» **EXCERPTED PASSAGE**
──────

Beth Din in contempt – to be fined

April 2, 2018 by J-Wire Newsdesk
Read on for article

In announcing the penalties facing the Sydney Beth Din a Supreme Court judge has written that he regards the improper pressure as a serious affront and challenge to the integrity of the administration of justice in New South Wales following the Beth Din’s ruling a commercial case be heard by them and not in a civil court.

Rabbi Moshe Gutnick

The Supreme Court in Sydney heard that the Beth Din had threatened religious against Reuven Barukh should he refuse their instructions and Barukh sought an injunction.

Reuven Barukh refused to attend a Din Torah at the Sydney Beth Din to hear a commercial case between his company Live Group Pty Ltd and the Delaware-registered Salesport LLC

The Beth Din advised him he could be liable to be barred from being in a minyan, called up to the Torah or receiving an honour in a synagogue.

In the December judgement, Justice John Sackar opined that the issue dealing with injunction “is beyond the jurisdiction of this Court”.

But the defendants, Rabbi Yehoram Ulman, Rabbis Moshe Gutnick, Rabbi Michael Chriqui and Rabbi Eli Schangler, still faced the other two charges of contempt arising from the pressure brought down on Barukh in dealing with the Beth Din rather than the secular court following Barukh’s refusal to appear before the Beth Din.

The following Justice Sackar’s December decision:

On Thursday’s judgement Justice Sackar said: ”

  1. I was not satisfied that this Court had jurisdiction to intervene in the affairs of the Beth Din, despite it being clear in my view on the evidence the Beth Din had not afforded Mr Barukh natural justice.

──────

» **TO-DO LIST**
1. In the Beth Din contempt article, rewrite the section between "In announcing the" and "in a synagogue.", inclusive, swapping "Beth Din" for "rabbinical court".
2. Give the dataset entries from the line holding "SHARE YOUR SUBSCRIPTION (780, 1922)" through the last entry, inclusive, as a JSON list of strings with one string per line and no blank lines.

[Dataset entries]
──────

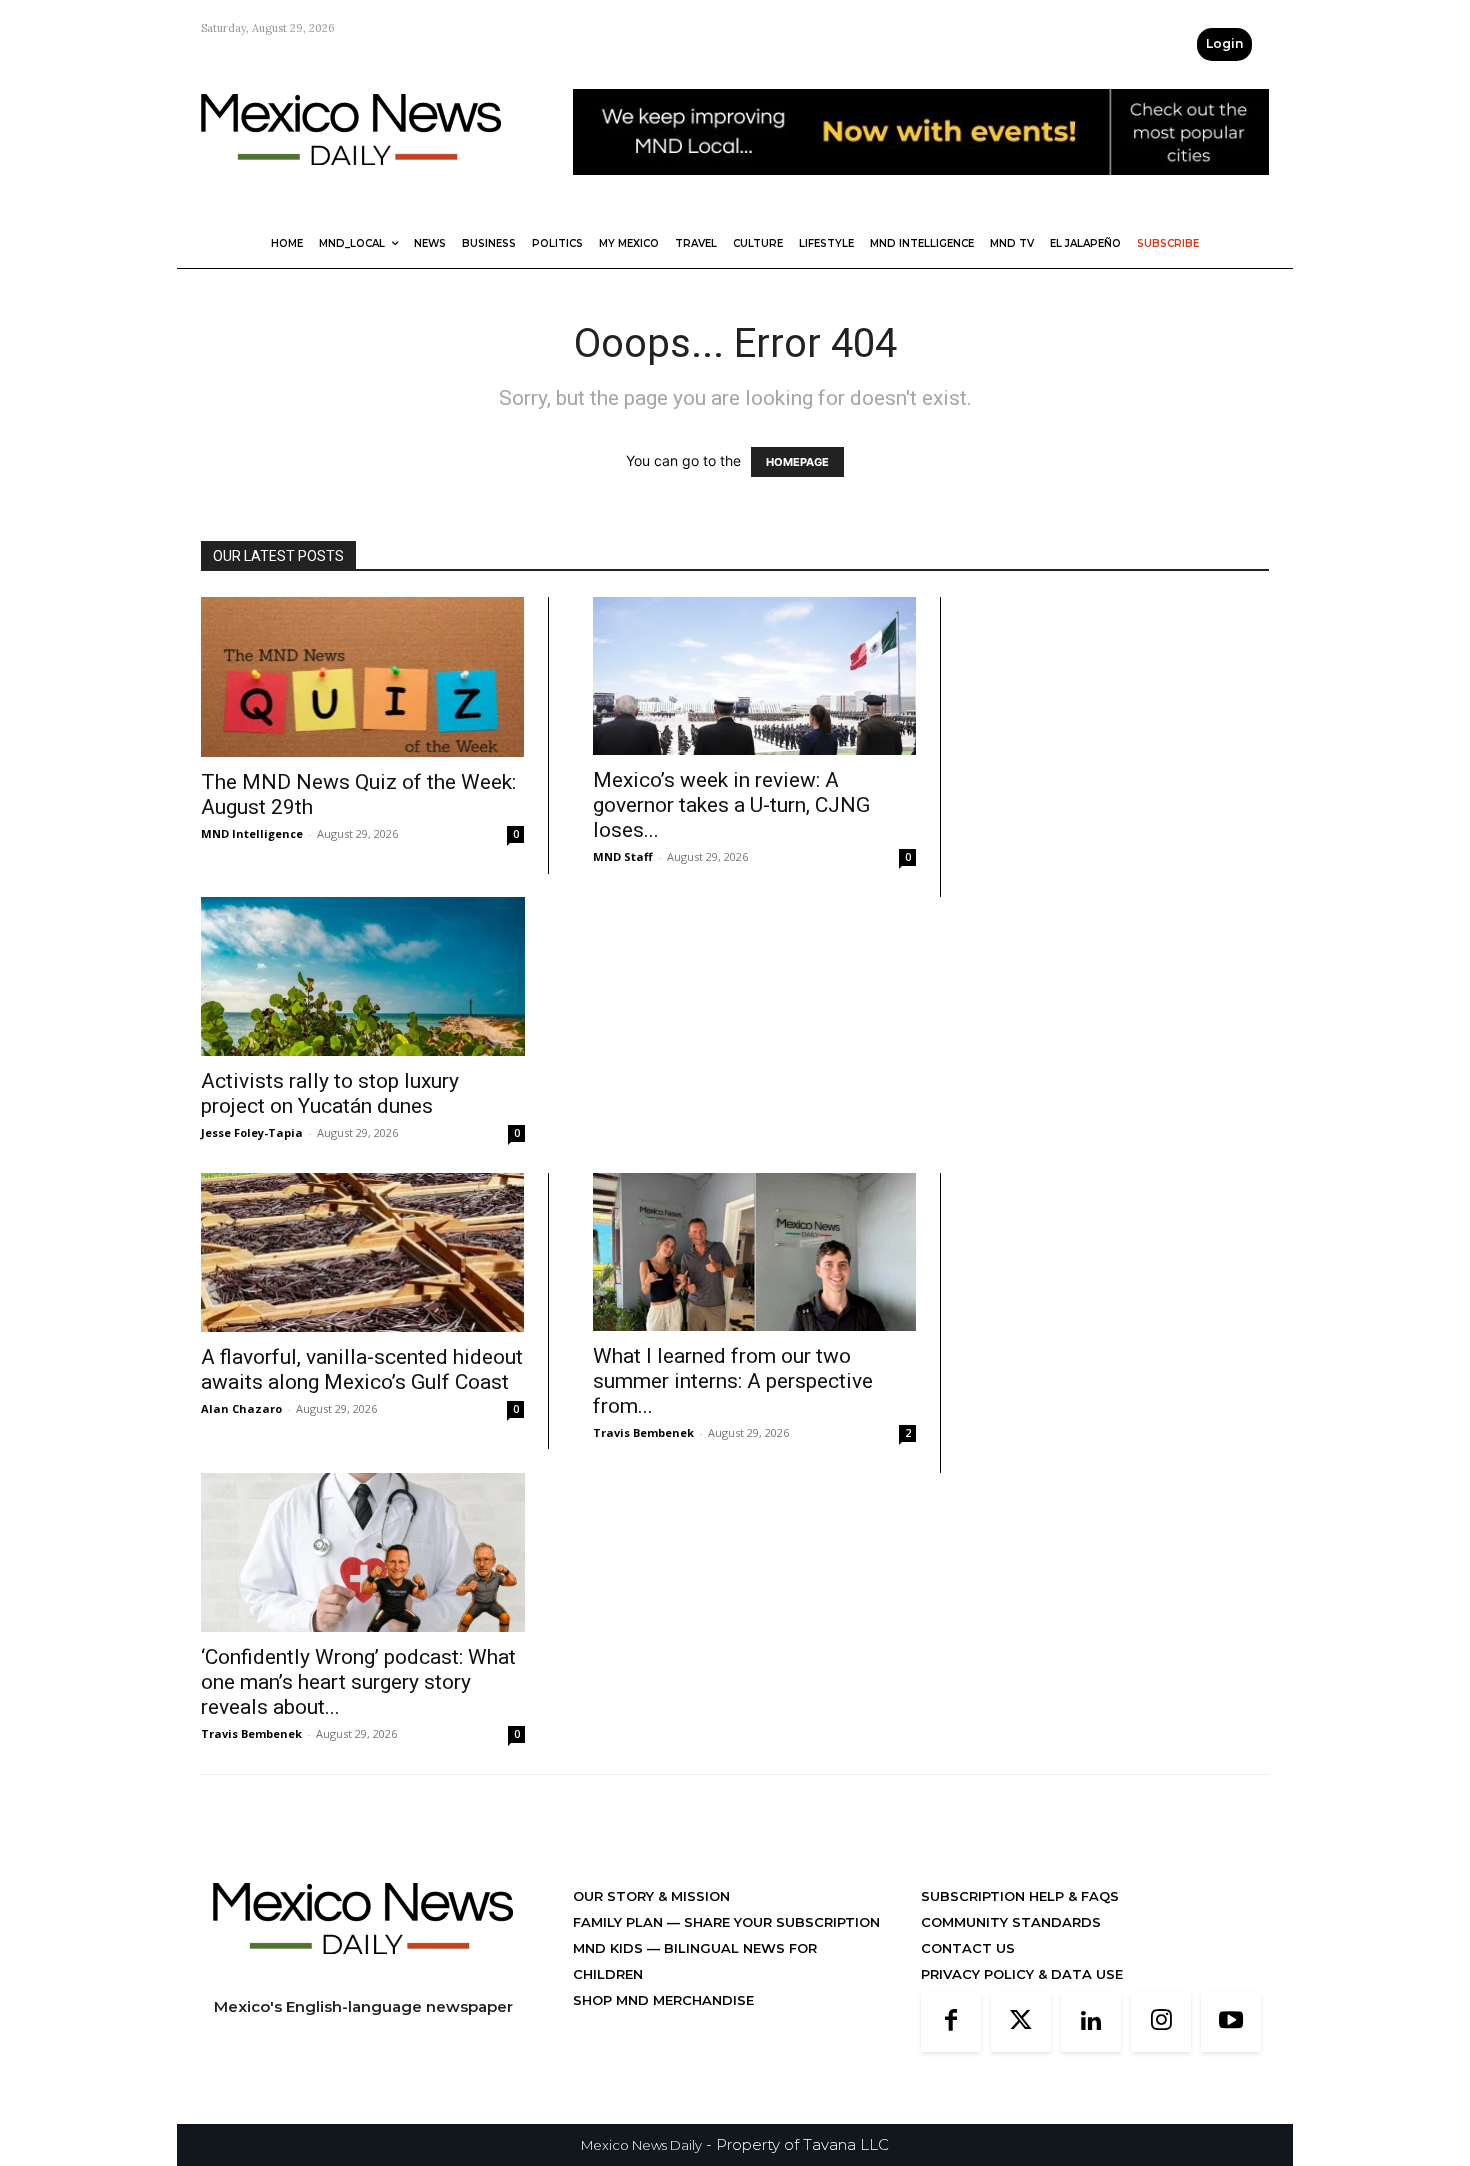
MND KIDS (610, 1948)
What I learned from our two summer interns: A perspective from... (733, 1381)
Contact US (968, 1948)
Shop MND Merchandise (663, 2000)
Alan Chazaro (241, 1408)
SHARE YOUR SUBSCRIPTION (780, 1922)
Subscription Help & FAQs (1020, 1896)
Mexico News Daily (641, 2145)
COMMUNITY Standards (1011, 1922)
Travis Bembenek (643, 1432)
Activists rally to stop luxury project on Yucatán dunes (330, 1093)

──────

» **SOLUTIONS IN ORDER**
1.
In announcing the penalties facing the Sydney rabbinical court a Supreme Court judge has written that he regards the improper pressure as a serious affront and challenge to the integrity of the administration of justice in New South Wales following the rabbinical court’s ruling a commercial case be heard by them and not in a civil court.

Rabbi Moshe Gutnick

The Supreme Court in Sydney heard that the rabbinical court had threatened religious against Reuven Barukh should he refuse their instructions and Barukh sought an injunction.

Reuven Barukh refused to attend a Din Torah at the Sydney rabbinical court to hear a commercial case between his company Live Group Pty Ltd and the Delaware-registered Salesport LLC

The rabbinical court advised him he could be liable to be barred from being in a minyan, called up to the Torah or receiving an honour in a synagogue.

2.
[
  "SHARE YOUR SUBSCRIPTION (780, 1922)",
  "Subscription Help & FAQs (1020, 1896)",
  "Mexico News Daily (641, 2145)",
  "COMMUNITY Standards (1011, 1922)",
  "Travis Bembenek (643, 1432)",
  "Activists rally to stop luxury project on Yucatán dunes (330, 1093)"
]